#### [Element lookup records]

▽

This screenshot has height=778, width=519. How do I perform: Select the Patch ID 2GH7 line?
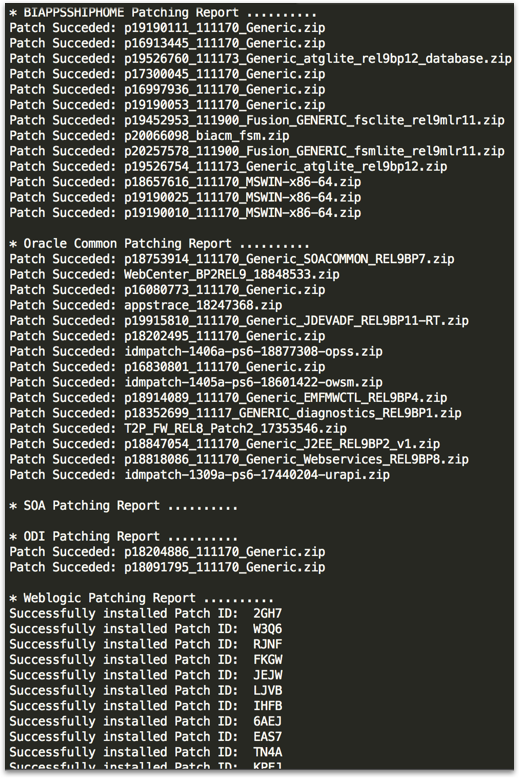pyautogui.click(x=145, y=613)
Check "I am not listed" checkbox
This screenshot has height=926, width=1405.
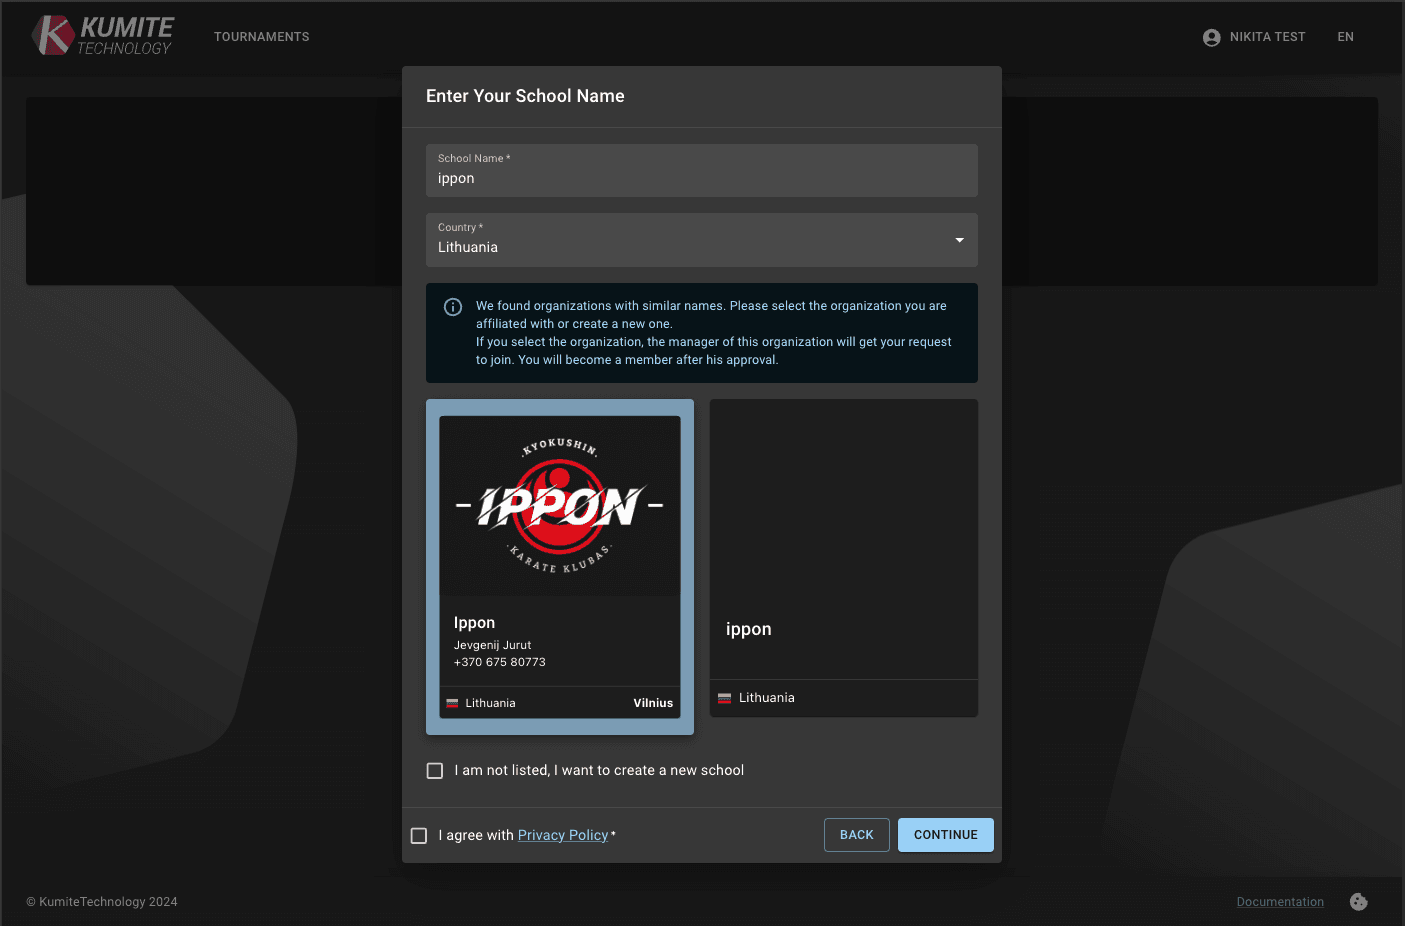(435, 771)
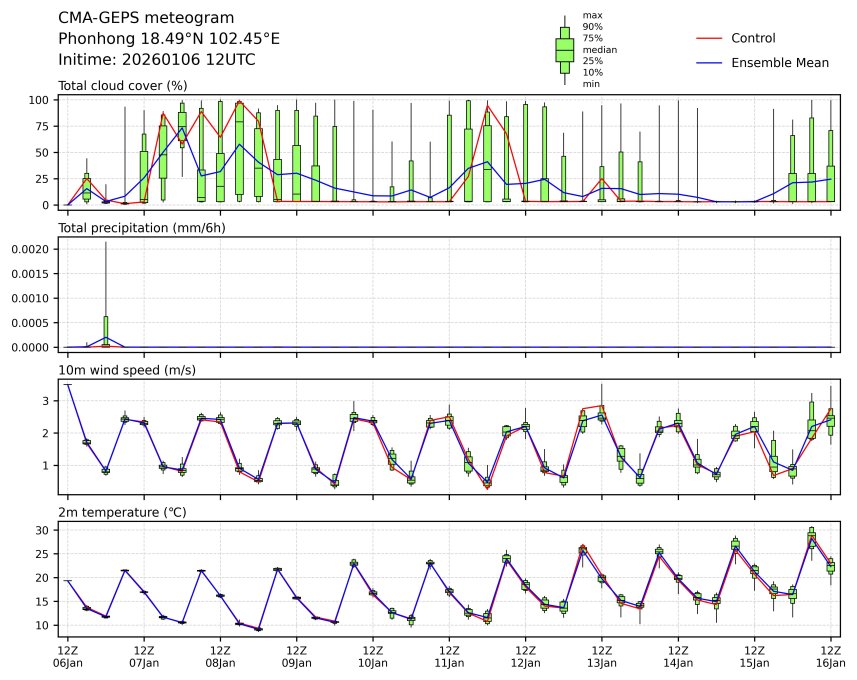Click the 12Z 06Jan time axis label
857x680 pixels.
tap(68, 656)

△

#### [TASK DESCRIPTION]
Extract each line of the records above that contains the word "This".

#### [SOLVED EXERCISE]
This screenshot has height=778, width=519. How do I perform: Select the Patch ID 2GH7 line?
This screenshot has height=926, width=1405.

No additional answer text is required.